Our philosophy statement: AISB believes that language is an essential and undeniable part of a person’s identity. Language, culture and identity are inextricably linked and so it is important that all languages of the learning community are valued in the school. Through language, students develop the knowledge, skills and attitudes that allow them to embody the IB Learner Profile and gain intercultural awareness and respect. Learning language, learning about language and learning through language are all necessary to fully appreciate and understand how language works in order to harness the full power of our multilingual identity.
Roles of the School Community
Role of students
It is the role of the student to:
- Be a responsible, mindful, and inclusive communicator in every language.

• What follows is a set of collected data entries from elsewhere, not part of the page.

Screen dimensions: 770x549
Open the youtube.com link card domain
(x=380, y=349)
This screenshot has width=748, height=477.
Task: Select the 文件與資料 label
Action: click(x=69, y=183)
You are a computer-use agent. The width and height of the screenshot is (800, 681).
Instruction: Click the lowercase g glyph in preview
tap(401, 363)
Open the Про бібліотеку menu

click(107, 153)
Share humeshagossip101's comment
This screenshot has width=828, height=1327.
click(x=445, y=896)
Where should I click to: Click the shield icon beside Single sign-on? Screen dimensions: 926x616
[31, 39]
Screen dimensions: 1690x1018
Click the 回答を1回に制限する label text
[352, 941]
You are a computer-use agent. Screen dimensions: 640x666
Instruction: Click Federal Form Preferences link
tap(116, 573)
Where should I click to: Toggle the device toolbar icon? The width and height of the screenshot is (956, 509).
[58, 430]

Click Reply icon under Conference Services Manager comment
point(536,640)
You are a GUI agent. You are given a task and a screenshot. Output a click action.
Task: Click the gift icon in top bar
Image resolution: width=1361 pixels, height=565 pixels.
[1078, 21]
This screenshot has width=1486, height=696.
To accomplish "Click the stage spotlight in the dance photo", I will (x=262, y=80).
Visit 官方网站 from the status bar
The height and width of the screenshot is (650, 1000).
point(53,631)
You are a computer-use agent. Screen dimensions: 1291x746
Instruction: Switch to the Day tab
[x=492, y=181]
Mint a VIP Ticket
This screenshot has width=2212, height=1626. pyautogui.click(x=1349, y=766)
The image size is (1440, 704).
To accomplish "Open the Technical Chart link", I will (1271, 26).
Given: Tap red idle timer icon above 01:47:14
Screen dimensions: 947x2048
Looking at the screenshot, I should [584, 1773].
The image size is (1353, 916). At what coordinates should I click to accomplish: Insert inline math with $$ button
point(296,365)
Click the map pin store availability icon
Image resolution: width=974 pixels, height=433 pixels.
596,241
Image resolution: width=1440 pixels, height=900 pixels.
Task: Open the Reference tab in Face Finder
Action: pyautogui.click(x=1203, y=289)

- Be actively engaged in meaning making
- Use language as an inclusive communication tool
Role of parents
It is the role of the parents to:
- Ensure the maintenance and enrichment of home languages by continuing to speak, read and write the language at home.
- Take advantage of home language instructional opportunities provided either by the school or in the outside community.
- For Romanian Parents: attend a required information session if choosing to opt out of Romanian home language.
- Encourage their children to read outside the school in either English as the shared language or the home language to help them to extend their academic language and concepts.
- Stay informed about current school language practices by attending workshops, reading newsletters, and conversing with faculty.
Role of faculty
- Recognize that language learning is not a separate discipline, cannot be isolated from all other learning and take this into account when planning lessons.
- Understand that students who are following an IB programme in a language other than their home language cannot always be assumed to have the awareness of the relevant linguistic genres for that subject and therefore need to be explicitly taught.
- Acknowledge different levels of language skills and plan their lessons accordingly.
- Be aware of issues related to language learning and committed to developing their knowledge as language instructors through professional development opportunities provided by the school.
- Understand that new learning and understanding is built on previous experience and conceptual understandings in a developmental continuum.
- Ensure that input of new knowledge is comprehensible and to make use of specific strategies to help their students access the new information.
- Encourage learners to read extensively in English and their other languages to help them extend their academic language and concepts.
Role of school leadership
It is the role of administrators to:
- Ensure that policies and procedures regarding language acquisition are developed, implemented and regularly reviewed.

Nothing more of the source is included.